Another victory for the free educational marketplace!

by folkbum

It seems that once again, involved and discerning parents demanded the highest academic standards from a school in the Milwaukee Parental Choice (voucher) Program--and when they didn't get that quality, they shut the school down:
A high school that joined the city's voucher program this year has been removed from the program by state officials because of building code violations that render it unsafe for students.
Wait! I must be reading that wrong. Voucher proponents assure us that parents will vote with their shoe leather and close down these sorts of bogus operations. Clearly it's not the state at work here, but the market forces. Let's try that again:
R&B Academy, 5150 N. 32nd St., is the third publicly funded private school to be launched by Ricardo Brooks and subsequently shut down by the state Department of Public Instruction because of problems.
No, no, no, no! That's not right! It's the demands of the market that shut down this bad apple, not the state. It must be. Just like restaurants that lose customers when the food poison people or recent TV shows by Stephen J Cannell. Once more:
At issue is whether this mid-semester closure will force the DPI to reconsider what's known as the "bad actor" rule. The state agency had kept a list of people banned from being involved in a voucher school for seven years, and Brooks was placed on that list after two voucher schools he started, Academic Solutions and Northside High School, were forced out of the program because of questions about their academic viability and safety. [. . .] The absence of such a rule infuriates Anthony Shunkwiler, who taught at Brooks' Northwest High School for four months before it was closed by the state in 2006. Shunkwiler, who now lives in Texas, said Thursday that he was never paid for the time he worked there.

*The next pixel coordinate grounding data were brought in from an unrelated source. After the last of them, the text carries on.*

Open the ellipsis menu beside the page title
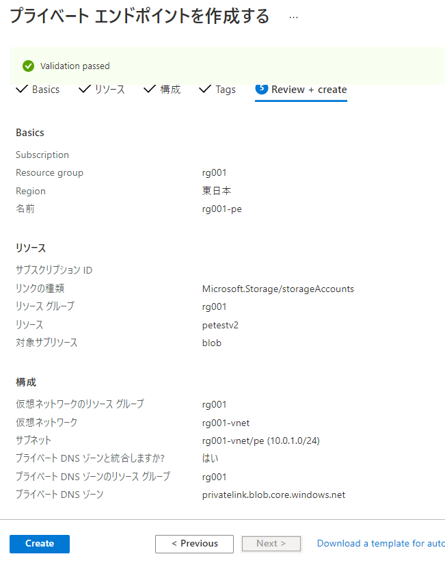 click(294, 17)
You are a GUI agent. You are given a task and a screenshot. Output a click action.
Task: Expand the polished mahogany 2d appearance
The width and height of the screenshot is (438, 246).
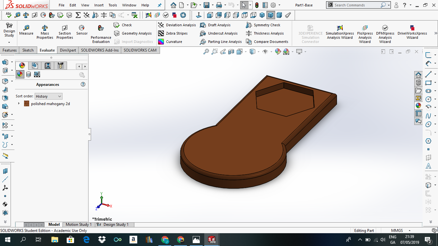19,103
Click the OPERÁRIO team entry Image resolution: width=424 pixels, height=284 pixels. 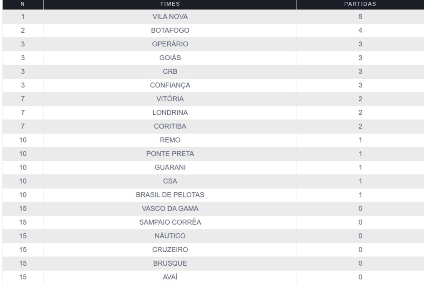click(170, 44)
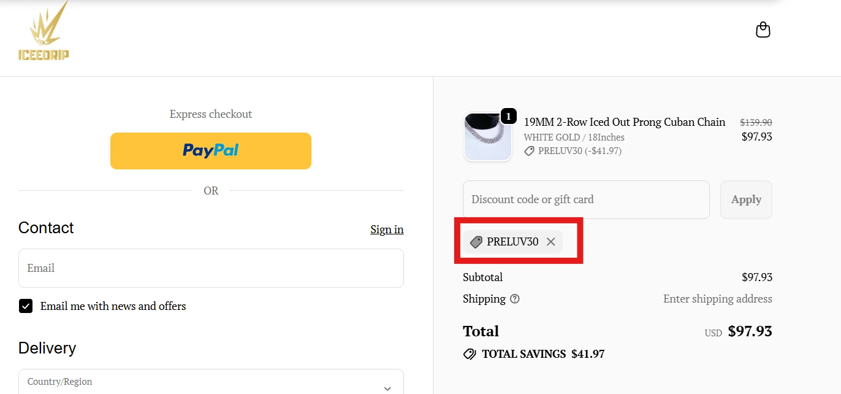Click the Discount code or gift card field
This screenshot has height=394, width=841.
coord(586,199)
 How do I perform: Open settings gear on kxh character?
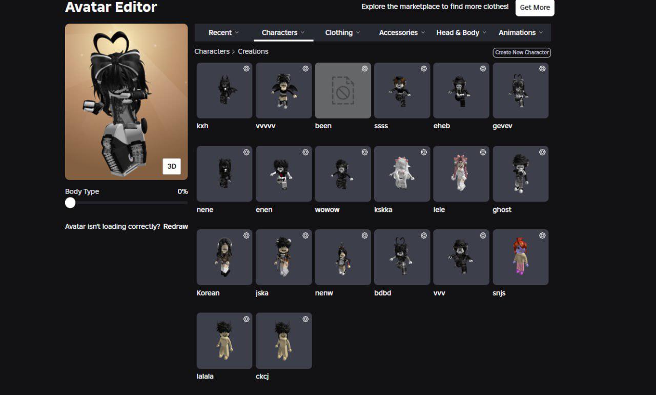(246, 69)
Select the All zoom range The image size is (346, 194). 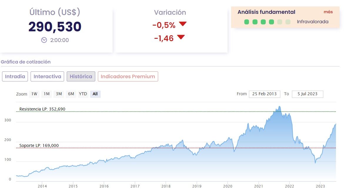(x=95, y=94)
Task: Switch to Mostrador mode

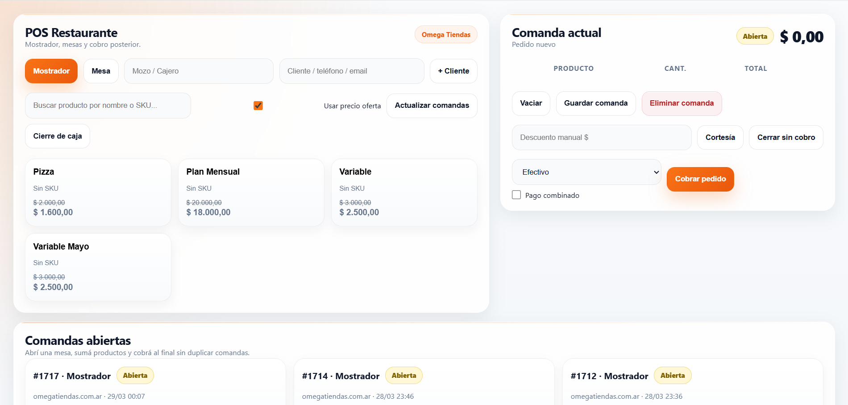Action: (x=51, y=71)
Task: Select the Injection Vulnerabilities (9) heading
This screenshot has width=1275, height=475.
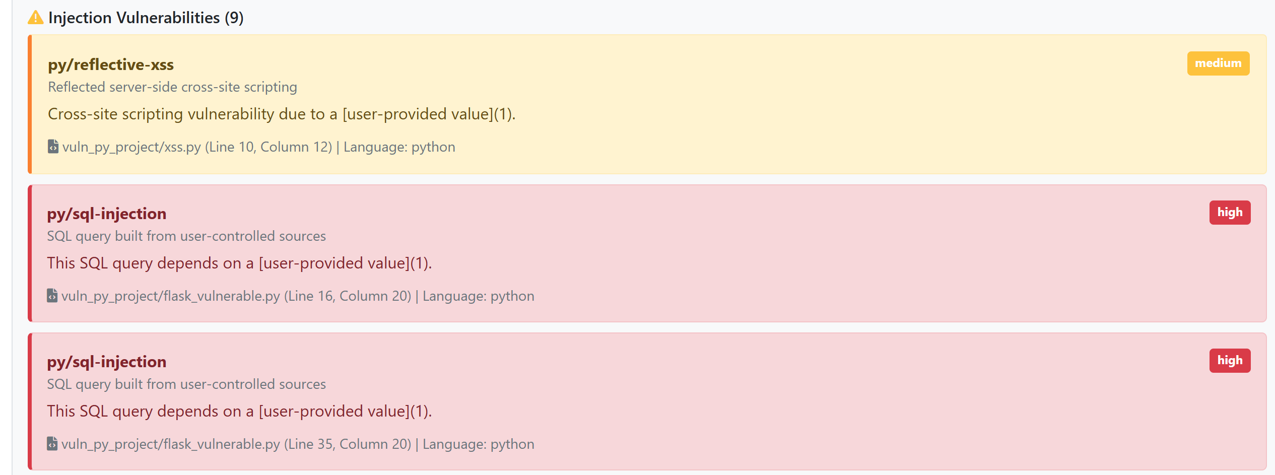Action: coord(146,18)
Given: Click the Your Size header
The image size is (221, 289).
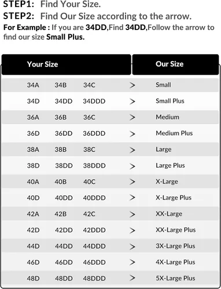Looking at the screenshot, I should coord(42,64).
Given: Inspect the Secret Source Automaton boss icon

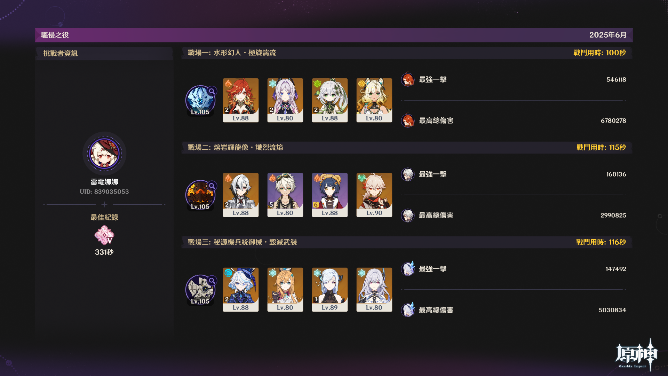Looking at the screenshot, I should point(201,290).
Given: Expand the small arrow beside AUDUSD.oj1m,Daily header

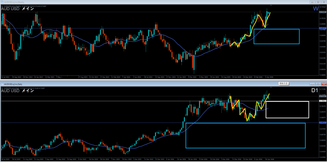Looking at the screenshot, I should pyautogui.click(x=3, y=88).
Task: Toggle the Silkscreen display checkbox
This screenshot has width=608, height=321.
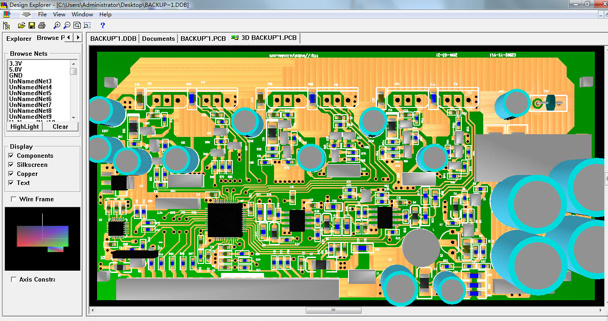Action: pyautogui.click(x=11, y=165)
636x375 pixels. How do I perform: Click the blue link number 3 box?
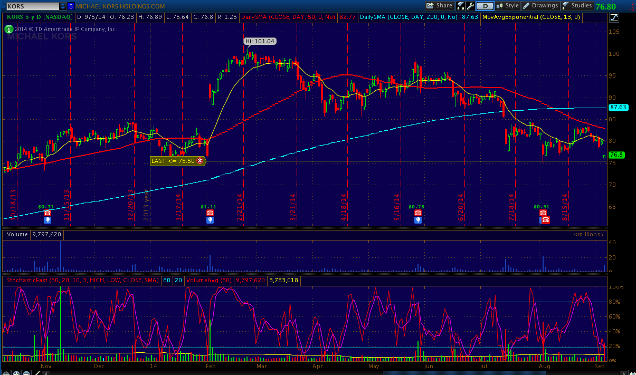(x=70, y=6)
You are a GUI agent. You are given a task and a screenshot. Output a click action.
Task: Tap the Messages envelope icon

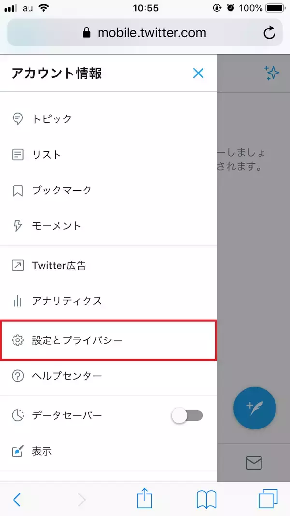coord(254,463)
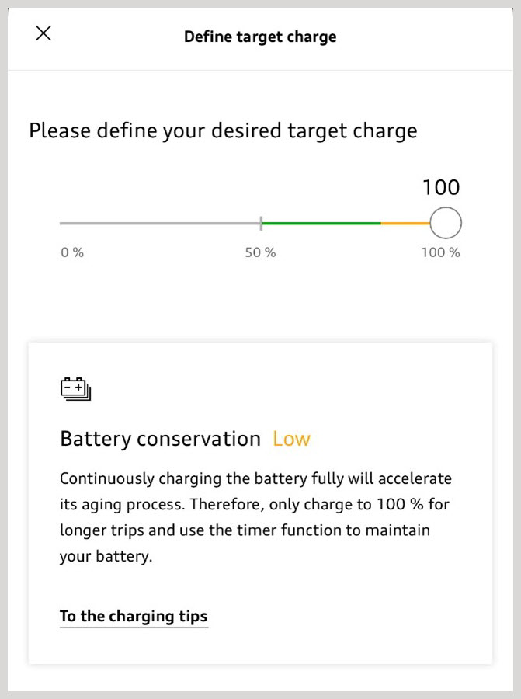Select the "50 %" label under the slider
Screen dimensions: 521x699
pyautogui.click(x=261, y=252)
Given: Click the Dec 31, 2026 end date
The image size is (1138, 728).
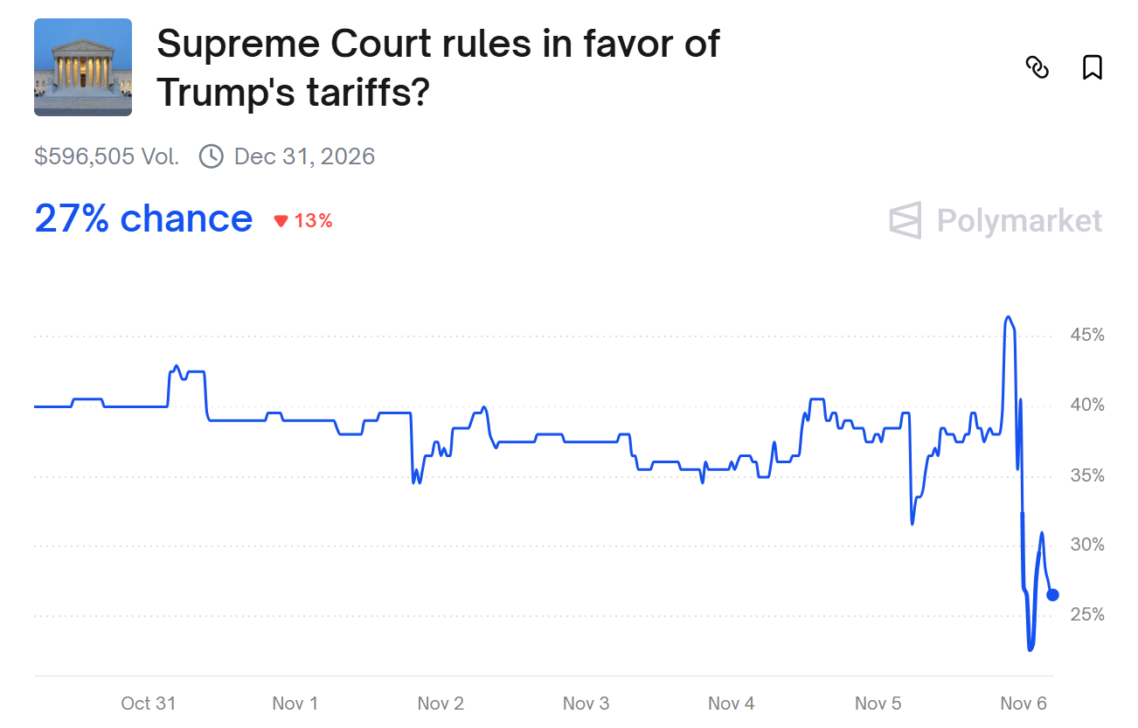Looking at the screenshot, I should coord(304,156).
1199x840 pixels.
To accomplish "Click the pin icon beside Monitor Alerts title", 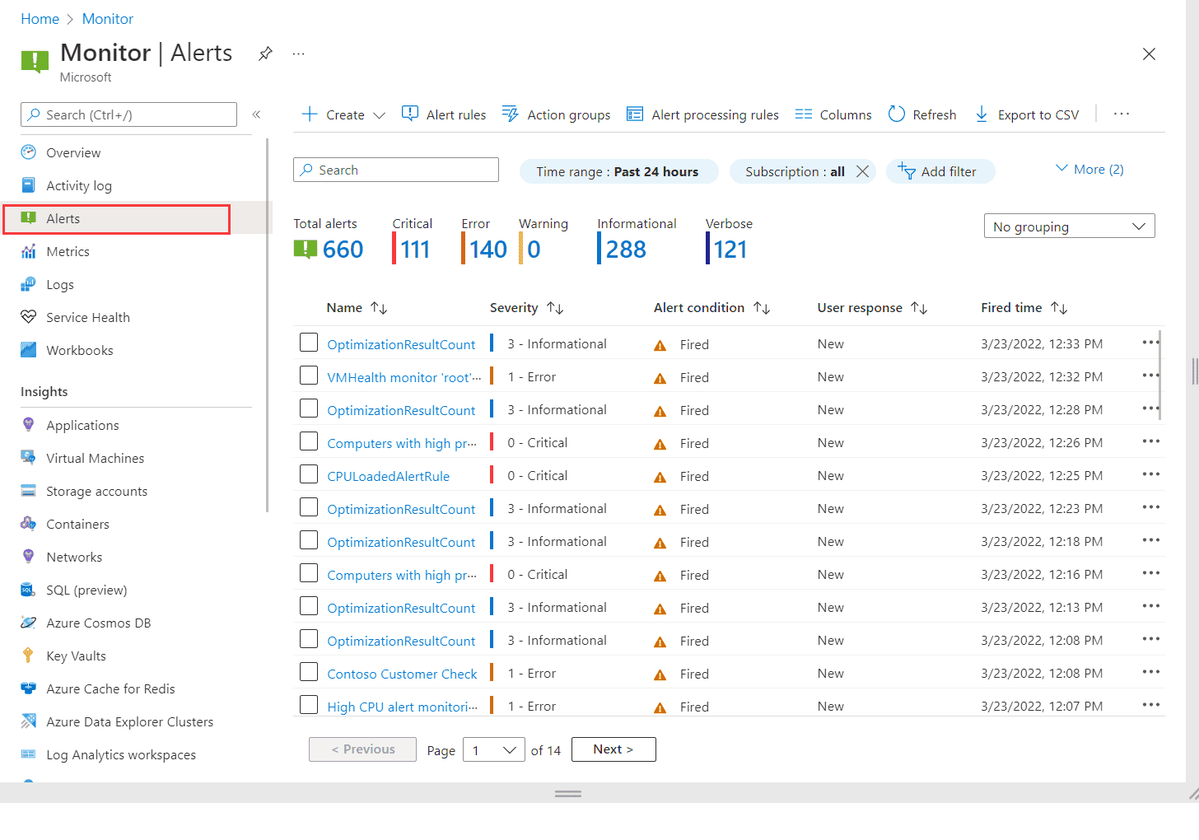I will coord(265,54).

He described Northwest as a chaotic place where students rolled marijuana cigarettes in class and brought firearms to school without fear of punishment. Classrooms lacked textbooks and Brooks was primarily concerned about maintaining a flow of cash from the state, Shunkwiler said.
Well, shut my mouth. I guess this really was the state, and not the market. I don't understand how that could be; the great promise of "choice" was that parents would lead, not the state. Oh, well. There's a lot I don't understand anymore, I guess.